I’m writing a simple java program, that does a simple task : it takes in input a text files folder, and it returns as output the 5 words with highest frequency per document.
At first, I tried to do it without any database support, but when I started having memory problems, I decided to change approach and configured the program to run with SQLite.
Everything works just fine now, but it takes a lot of time to just add the words in the database ( 67 seconds for 801 words).

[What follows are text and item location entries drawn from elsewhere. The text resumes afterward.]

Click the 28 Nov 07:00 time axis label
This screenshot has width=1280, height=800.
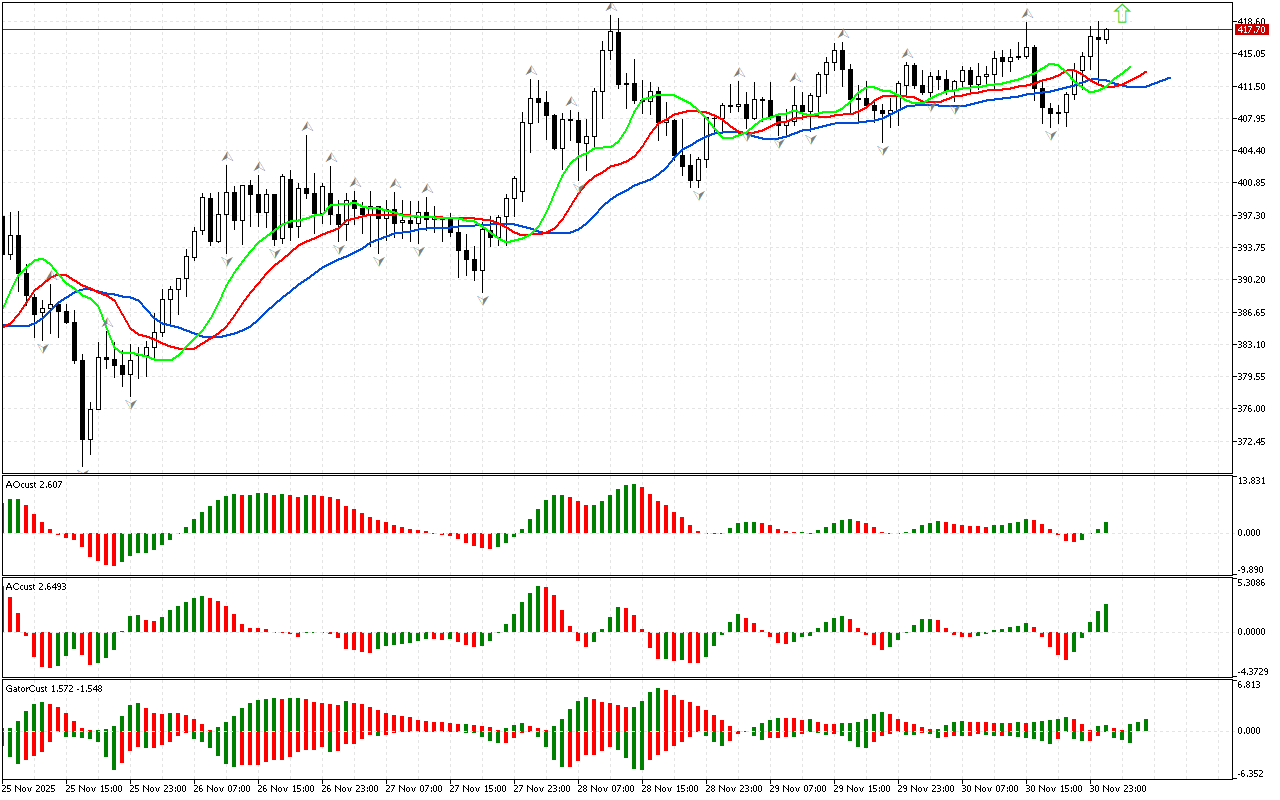click(605, 788)
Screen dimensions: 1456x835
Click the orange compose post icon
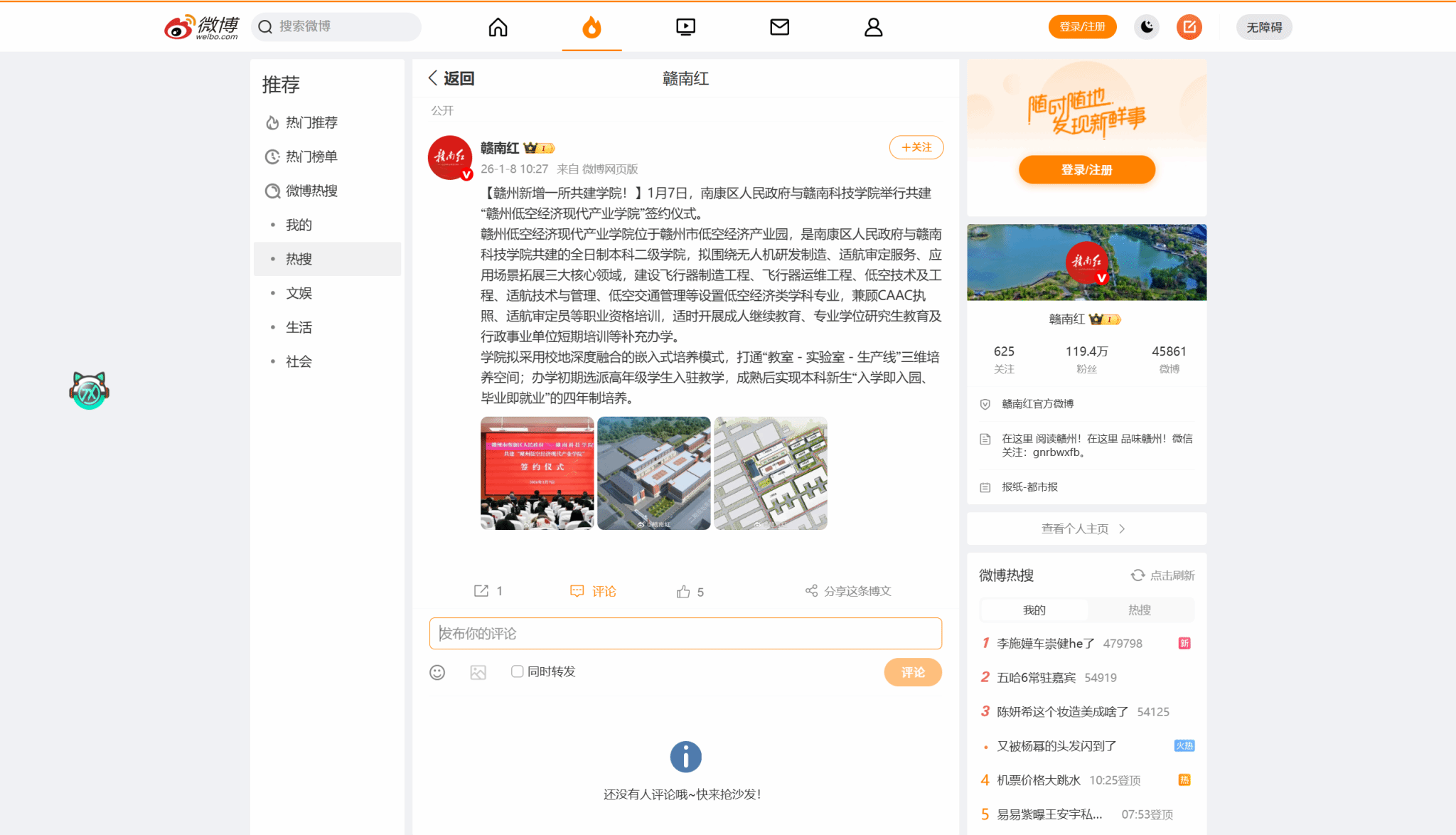click(x=1189, y=27)
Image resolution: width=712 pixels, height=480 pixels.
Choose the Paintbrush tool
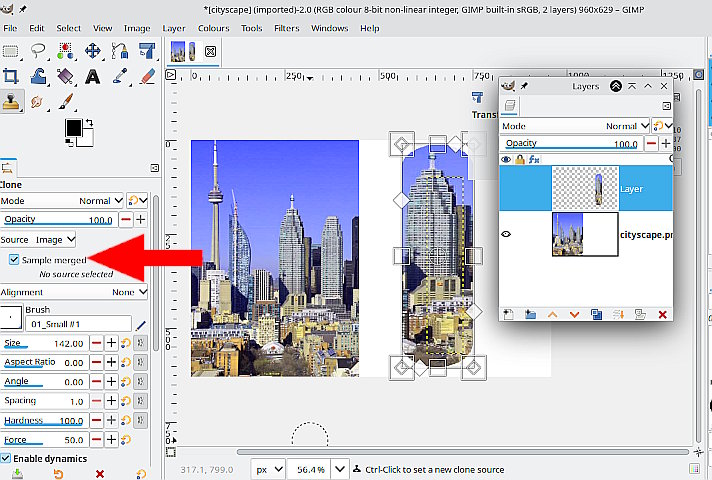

Here is how I initiate the database :
this.Execute(
"CREATE TABLE words ("+
"word VARCHAR(20)"+
");"
);
this.Execute(
"CREATE UNIQUE INDEX wordindex ON words (word);"
);
then, once the programs has counted the documents in the folder ( let’s say N), I add N counter columns and N frequency columns to the table
for(int i = 0; i < fileList.size(); i++)
{
db.Execute("ALTER TABLE words ADD doc"+i+" INTEGER");
db.Execute("ALTER TABLE words ADD freq"+i+" DOUBLE");
}
At last, I add words using the following funcion:
public void AddWord(String word, int docid)
{
String query = "UPDATE words SET doc"+docid+"=doc"+docid+"+1 WHERE word='"+word+"'";
int rows = this.ExecuteUpdate(query);
if( rows <= 0)
{
query = "INSERT INTO words (word,doc"+docid+") VALUES ('"+word+"',1)";
this.ExecuteUpdate(query);
}
}
Am i doing something wrong, or it’s normal for an update query to take this long to execute?
Wrap all commands inside one transaction, otherwise you get one transaction (with the associated storage synchronizatrion) per command.